Your output should be the whole listing, identical to the original.

== RECORDS SHOWN ==

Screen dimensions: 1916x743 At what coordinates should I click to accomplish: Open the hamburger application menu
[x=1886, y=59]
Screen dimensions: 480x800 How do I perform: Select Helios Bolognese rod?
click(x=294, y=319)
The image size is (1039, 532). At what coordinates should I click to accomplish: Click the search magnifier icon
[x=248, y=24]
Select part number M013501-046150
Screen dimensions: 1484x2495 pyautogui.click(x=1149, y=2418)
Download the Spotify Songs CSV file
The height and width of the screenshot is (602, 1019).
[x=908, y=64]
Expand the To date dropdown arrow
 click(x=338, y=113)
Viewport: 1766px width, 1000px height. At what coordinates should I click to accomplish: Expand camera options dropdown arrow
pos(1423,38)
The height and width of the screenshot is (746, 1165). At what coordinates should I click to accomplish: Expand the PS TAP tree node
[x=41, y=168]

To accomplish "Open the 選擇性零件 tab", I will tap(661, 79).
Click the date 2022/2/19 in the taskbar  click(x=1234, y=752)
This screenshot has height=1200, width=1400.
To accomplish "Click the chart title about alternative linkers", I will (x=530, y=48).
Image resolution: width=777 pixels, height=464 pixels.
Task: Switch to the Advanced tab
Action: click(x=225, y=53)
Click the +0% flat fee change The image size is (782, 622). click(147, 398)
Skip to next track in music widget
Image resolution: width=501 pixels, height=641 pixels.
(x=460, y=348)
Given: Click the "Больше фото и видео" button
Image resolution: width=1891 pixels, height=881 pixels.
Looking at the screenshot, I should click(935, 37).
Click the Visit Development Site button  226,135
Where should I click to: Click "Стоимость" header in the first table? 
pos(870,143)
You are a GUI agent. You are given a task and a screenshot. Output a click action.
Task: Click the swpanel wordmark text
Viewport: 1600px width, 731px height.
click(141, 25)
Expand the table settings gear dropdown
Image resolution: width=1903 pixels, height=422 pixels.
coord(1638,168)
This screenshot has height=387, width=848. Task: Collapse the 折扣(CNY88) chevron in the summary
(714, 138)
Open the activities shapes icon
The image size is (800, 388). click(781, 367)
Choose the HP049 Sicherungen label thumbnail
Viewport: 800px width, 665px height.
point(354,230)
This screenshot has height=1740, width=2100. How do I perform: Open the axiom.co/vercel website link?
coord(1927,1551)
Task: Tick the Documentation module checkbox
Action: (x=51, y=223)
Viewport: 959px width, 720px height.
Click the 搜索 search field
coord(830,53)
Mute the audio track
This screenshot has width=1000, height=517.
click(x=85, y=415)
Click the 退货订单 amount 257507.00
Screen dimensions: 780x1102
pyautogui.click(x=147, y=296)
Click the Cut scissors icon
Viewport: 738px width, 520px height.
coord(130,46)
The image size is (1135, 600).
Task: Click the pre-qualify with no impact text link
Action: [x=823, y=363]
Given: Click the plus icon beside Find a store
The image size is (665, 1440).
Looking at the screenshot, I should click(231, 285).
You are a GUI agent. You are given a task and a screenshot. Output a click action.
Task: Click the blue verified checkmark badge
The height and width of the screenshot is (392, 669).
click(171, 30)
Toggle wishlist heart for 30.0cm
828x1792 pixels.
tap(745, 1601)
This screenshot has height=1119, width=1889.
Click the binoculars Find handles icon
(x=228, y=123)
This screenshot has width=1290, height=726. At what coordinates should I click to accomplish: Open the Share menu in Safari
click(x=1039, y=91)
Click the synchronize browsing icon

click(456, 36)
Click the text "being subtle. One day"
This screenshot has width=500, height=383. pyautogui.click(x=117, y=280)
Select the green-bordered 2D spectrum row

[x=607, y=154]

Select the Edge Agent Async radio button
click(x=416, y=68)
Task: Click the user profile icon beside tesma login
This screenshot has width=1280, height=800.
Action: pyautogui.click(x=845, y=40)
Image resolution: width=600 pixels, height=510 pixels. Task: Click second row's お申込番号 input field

===

» RESULT FOR THIS EXERCISE
Screen dimensions: 1916x743 At what coordinates should I click to accomplish: Open the hamburger application menu
[x=1886, y=59]
Screen dimensions: 480x800 How do I perform: Select Helios Bolognese rod?
click(x=294, y=319)
The image size is (1039, 532). At what coordinates should I click to accomplish: Click the search magnifier icon
[x=248, y=24]
Select part number M013501-046150
Screen dimensions: 1484x2495 pyautogui.click(x=1149, y=2418)
Download the Spotify Songs CSV file
The height and width of the screenshot is (602, 1019).
[x=908, y=64]
Expand the To date dropdown arrow
 click(x=338, y=113)
Viewport: 1766px width, 1000px height. At what coordinates should I click to accomplish: Expand camera options dropdown arrow
pos(1423,38)
The height and width of the screenshot is (746, 1165). At what coordinates should I click to accomplish: Expand the PS TAP tree node
[x=41, y=168]

To accomplish "Open the 選擇性零件 tab", I will tap(661, 79).
Click the date 2022/2/19 in the taskbar  click(x=1234, y=752)
This screenshot has height=1200, width=1400.
To accomplish "Click the chart title about alternative linkers", I will (x=530, y=48).
Image resolution: width=777 pixels, height=464 pixels.
Task: Switch to the Advanced tab
Action: click(x=225, y=53)
Click the +0% flat fee change The image size is (782, 622). click(147, 398)
Skip to next track in music widget
Image resolution: width=501 pixels, height=641 pixels.
(x=460, y=348)
Given: Click the "Больше фото и видео" button
Image resolution: width=1891 pixels, height=881 pixels.
Looking at the screenshot, I should click(935, 37).
Click the Visit Development Site button  226,135
Where should I click to: Click "Стоимость" header in the first table? 
pos(870,143)
You are a GUI agent. You are given a task and a screenshot. Output a click action.
Task: Click the swpanel wordmark text
Viewport: 1600px width, 731px height.
click(141, 25)
Expand the table settings gear dropdown
Image resolution: width=1903 pixels, height=422 pixels.
coord(1638,168)
This screenshot has height=387, width=848. Task: Collapse the 折扣(CNY88) chevron in the summary
(714, 138)
Open the activities shapes icon
The image size is (800, 388). click(781, 367)
Choose the HP049 Sicherungen label thumbnail
Viewport: 800px width, 665px height.
point(354,230)
This screenshot has height=1740, width=2100. How do I perform: Open the axiom.co/vercel website link?
coord(1927,1551)
Task: Tick the Documentation module checkbox
Action: (x=51, y=223)
Viewport: 959px width, 720px height.
Click the 搜索 search field
coord(830,53)
Mute the audio track
This screenshot has width=1000, height=517.
click(x=85, y=415)
Click the 退货订单 amount 257507.00
Screen dimensions: 780x1102
pyautogui.click(x=147, y=296)
Click the Cut scissors icon
Viewport: 738px width, 520px height.
coord(130,46)
The image size is (1135, 600).
Task: Click the pre-qualify with no impact text link
Action: [x=823, y=363]
Given: Click the plus icon beside Find a store
The image size is (665, 1440).
Looking at the screenshot, I should click(231, 285).
You are a GUI agent. You are given a task and a screenshot. Output a click action.
Task: Click the blue verified checkmark badge
The height and width of the screenshot is (392, 669).
click(171, 30)
Toggle wishlist heart for 30.0cm
828x1792 pixels.
tap(745, 1601)
This screenshot has height=1119, width=1889.
Click the binoculars Find handles icon
(x=228, y=123)
This screenshot has width=1290, height=726. At what coordinates should I click to accomplish: Open the Share menu in Safari
click(x=1039, y=91)
Click the synchronize browsing icon

click(456, 36)
Click the text "being subtle. One day"
This screenshot has width=500, height=383. pyautogui.click(x=117, y=280)
Select the green-bordered 2D spectrum row

[x=607, y=154]

Select the Edge Agent Async radio button
click(x=416, y=68)
Task: Click the user profile icon beside tesma login
This screenshot has width=1280, height=800.
Action: pyautogui.click(x=845, y=40)
Image resolution: width=600 pixels, height=510 pixels. Task: Click second row's お申込番号 input field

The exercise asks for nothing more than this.